Last August, in the central Brazilian city of Goiânia, Marília Mendonça took the stage at a surprise concert. She repeated the surprise show in 10 other cities in the country. Brazilian crowds are known for their passion, but Mendonça's fans sang along with special excitement because the shows were announced on social media just hours in advance — a fitting move for Mendonça's brand and career, both of which have flourished through her social media strategy. Not only is she's the third most viewed female Latin artist in YouTube history, behind only Jennifer Lopez and Shakira, five of this album's videos are currently on Brazil's YouTube Top 40.

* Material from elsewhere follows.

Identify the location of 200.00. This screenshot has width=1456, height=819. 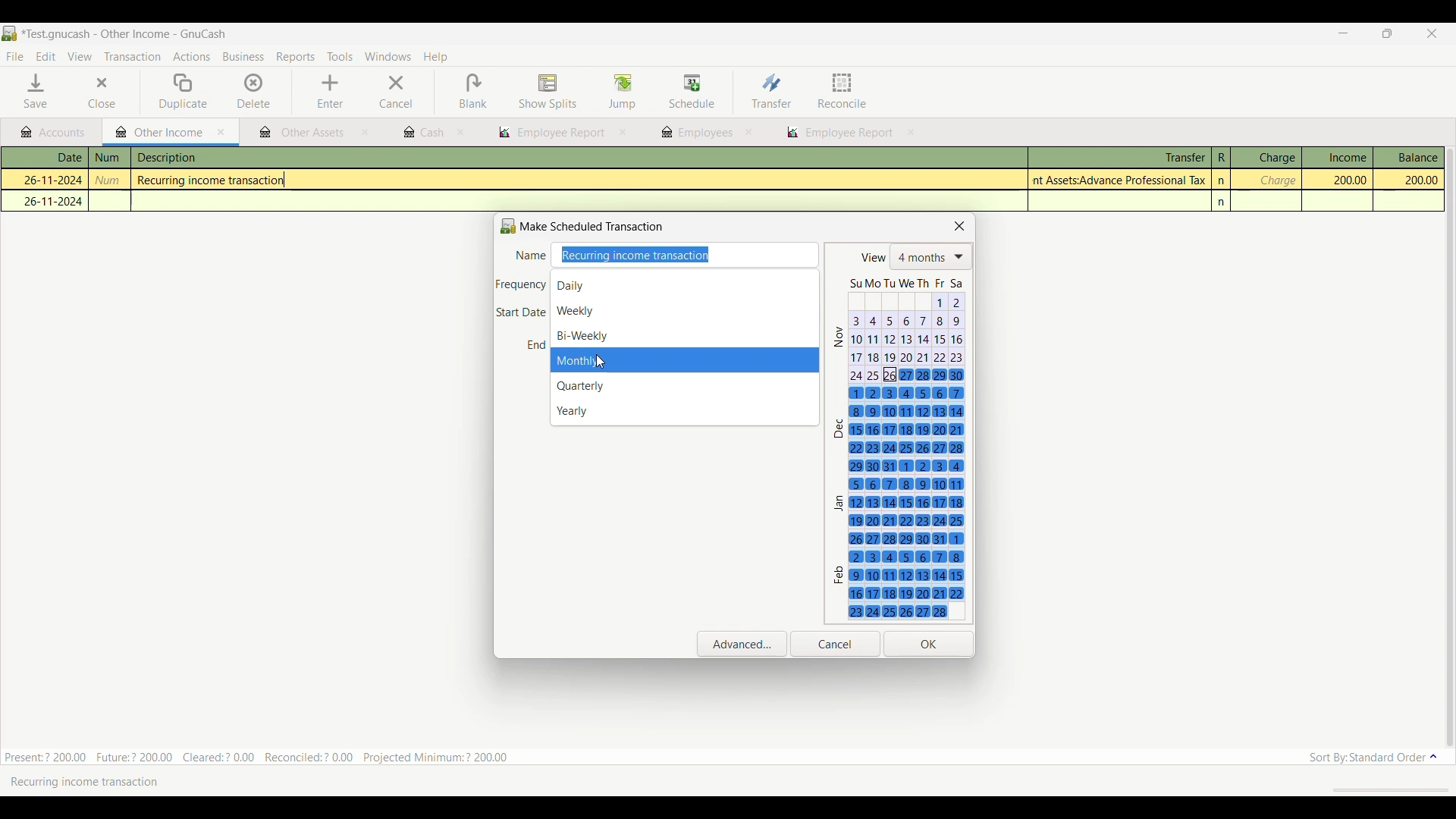
(1343, 180).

These 10 shows were recorded for Mendonça's latest album, a live album, called Todos Os Cantos or All The Corners.
Mendonça is known as Brazilian music's "Queen of Suffering." It's a reputation the singer lives up to in one of her current hits, "Bem Pior Que Eu." where the song's narrator is the other woman in an affair who's tired of being second choice.
Mendonça grew up in Goiânia, the heartland a kind of Brazilian country music called sertanejo. Like American country, sertanejo has found mainstream success and can be nearly indistinguishable from pop. For Mendonça, an accordion is sometimes incorporated to bring in much of the rural character into her songs. One example of that being "Passa Mal," which was recorded in Recife, Brazil. "In my life, your heart served as a step," she sings in her rich voice. "Seeing you suffer is not good, it's sensational."
Some of Brazil's cosmopolitan crowd scorns Mendonça's country power ballads as, "brega," or corny music. Sentimental or not, her songs offer a woman's perspective that hasn't been heard much in sertanejo's machismo culture, and it's made Mendonça the leading voice of a new subgenre called "feminejo"-- music by and for women.
Mendonça's the first to say her brand of feminism is more of an attitude than a political position. Still, millions of fans find empowerment in her song lyrics that reject bad relationships or refuse to compete with women on the other side of the cheating equation. Fans simply see their own flawed lives represented in her songs, like the relatable scenario in "Bebi Ligue" of drinking, calling, hooking up and regretting.
Mendonça's been an advocate for imperfection in other ways, like resisting beauty standards with her full-bodied stature. That's changing a bit now after a few years into her career, with some weight loss and plastic surgery. But like everything else in her life, she's sharing details of this transformation on social media, taking fans along for the ride. Mendonça never apologizes for expressing the truth of her experience as a young woman, and that transparency has helped make her one of the most popular artists in Brazil today.